Open lsampras opened 1 year ago

lsampras commented 1 year ago

Feature Description

This issue covers one of the problems mentioned in #119, about using the newtype pattern for zip/pin codes. We want to make sure that the we have valid zip/pin codes by assigning them to a new type...

This newtype should be validated as part of construction & deserialization, can refer to #851 as an example

Please also include unit tests in your PR.

For external contributors, clarify any questions you may have, and let us know that you're interested in picking this up. We'll assign this issue to you to reduce duplication of effort on the same task.

Possible Implementation

You could use a newtype for ZipCode. Also, implement Serialize and Deserialize on these two types.

You can ask about any external libraries that you think should ease this out in the comments

Have you spent some time to check if this feature request has been raised before?

Have you read the Contributing Guidelines?

Are you willing to submit a PR?

None

slelyukh commented 1 year ago

Hello, can you assign this issue to me?

SanchithHegde commented 1 year ago

Sure @slelyukh, I've assigned this to you. Feel free to ask any queries you may have on this thread or on our Discord server.

slelyukh commented 1 year ago

It appears that ZIP code validation is not currently done anywhere in the repo except through an AVS (address verification service) check done by credit card issuers. I don't think it makes sense to validate the postal code on our own separately from this since postal code validation is not a trivial task and requires knowledge of . Also it seems to make more sense to validate the entire address instead of just the postal code(since an address with a valid postal code that doesn't contain the street in the address is still invalid) if we are to validate it anywhere (this would require querying some address validation API) and to do this during construction of Address types.

Something else I have noticed is that the codebase sometimes uses "zip code" and sometimes uses "postal code" which is inconsistent and also inaccurate since only the US uses ZIP codes.
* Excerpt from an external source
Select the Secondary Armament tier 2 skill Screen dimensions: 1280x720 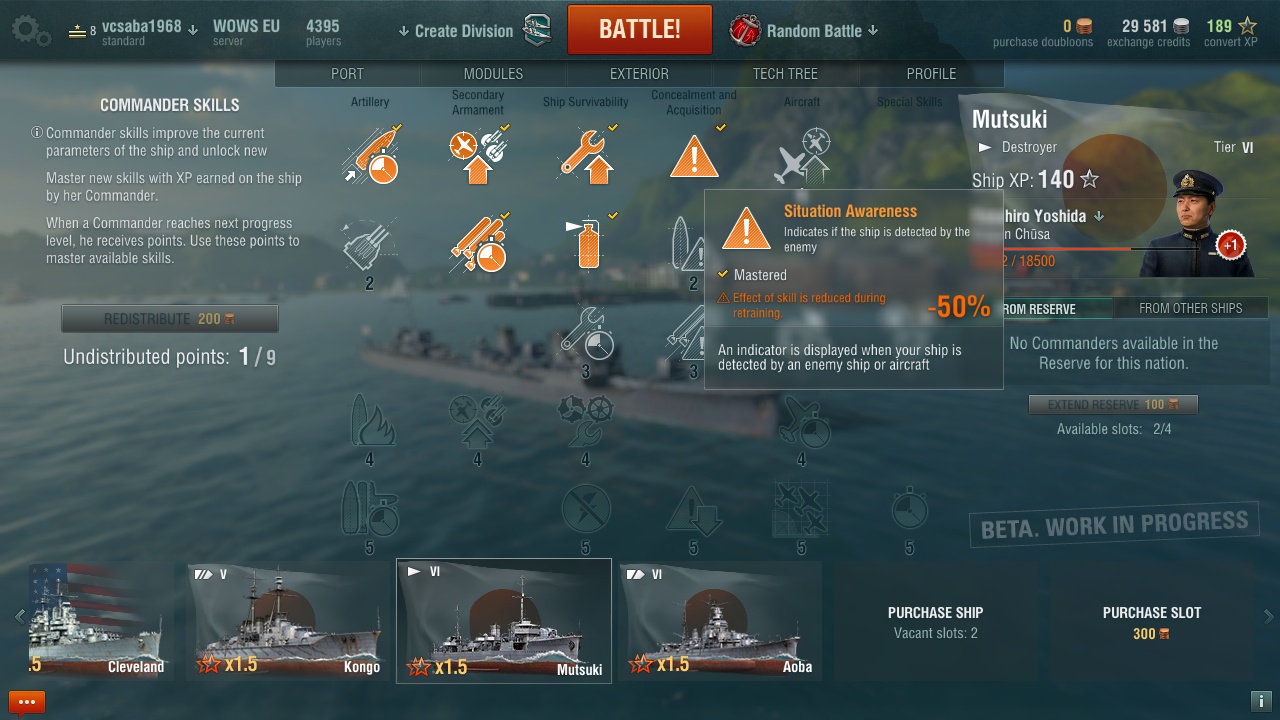(x=478, y=243)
Maybe a refactoring issue should be opened to only use postal code in variable and field names.

Maybe the newtype strategy can instead be applied to address types as a whole with something like struct ValidAddress(Address);? though this seems a bit redundant.
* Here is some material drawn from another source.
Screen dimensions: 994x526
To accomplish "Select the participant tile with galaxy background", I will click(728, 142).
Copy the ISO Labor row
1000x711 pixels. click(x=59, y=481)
*Edit: You can use country dependent regular expressions to filter out ZIP codes with incorrect formats though this does not guarantee validity since countries don't use all of their possible zip codes.
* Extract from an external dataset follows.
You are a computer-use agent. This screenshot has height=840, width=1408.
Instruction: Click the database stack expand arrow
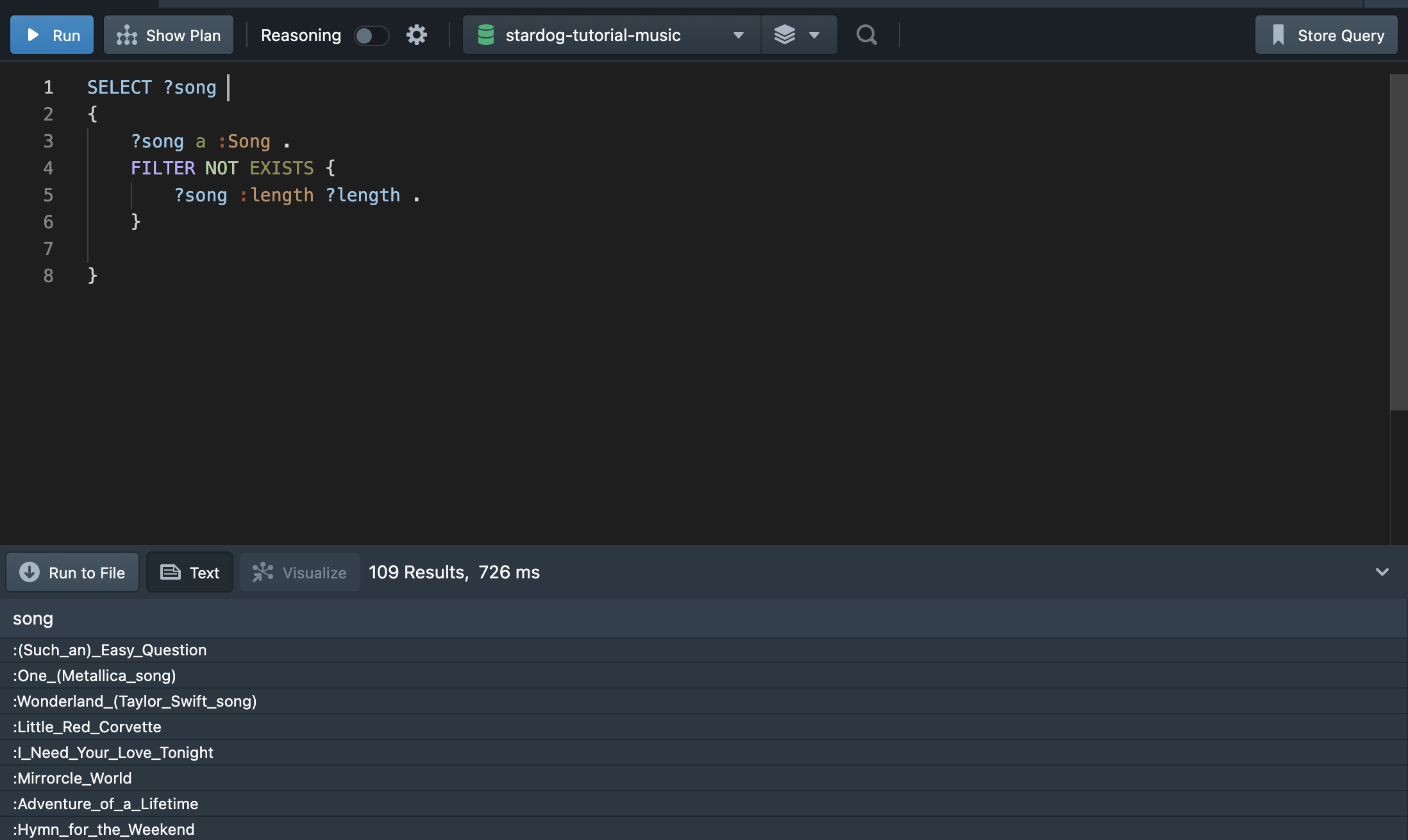814,34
lsampras commented 1 year ago

Hey @slelyukh , the way I see it there are 3 levels of validation that can be done for this...

  1. Country agnostic loose format validation We loosely set constraints around what a postal code can be. for e.g

    1. a postal code has to be between 4-10 characters length...
    2. It can contain only alphanumeric characters
  2. Country specific format validation We add validation based on the country for e.g

    1. US should be 4-5 characters with alphanumeric
    2. India would be 6 characters numeric
    3. UK would be 6 character alphanumeric
  3. Country specific format & value validation This would not only validate the format for the postal code but also that it represents a valid place... This would be more cumbersome to implement and likely requires to maintain a directory...

We'd prefer the basic level of validation Country agnostic loose format validation. We could go with the intermediate level (Country specific format validation) as well if there's an external library that maintains these country specific requirements/validations, as keeping track of what is valid in each country would add unnecessary maintenance overhead to this project...

Would love to know your thoughts on this as well @SanchithHegde ...

SanchithHegde commented 1 year ago

We'd prefer the basic level of validation Country agnostic loose format validation. We could go with the intermediate level (Country specific format validation) as well if there's an external library that maintains these country specific requirements/validations, as keeping track of what is valid in each country would add unnecessary maintenance overhead to this project.

I agree with this, a basic validation should suffice, or if external libraries are available, country-specific validation would be great (but not a necessity).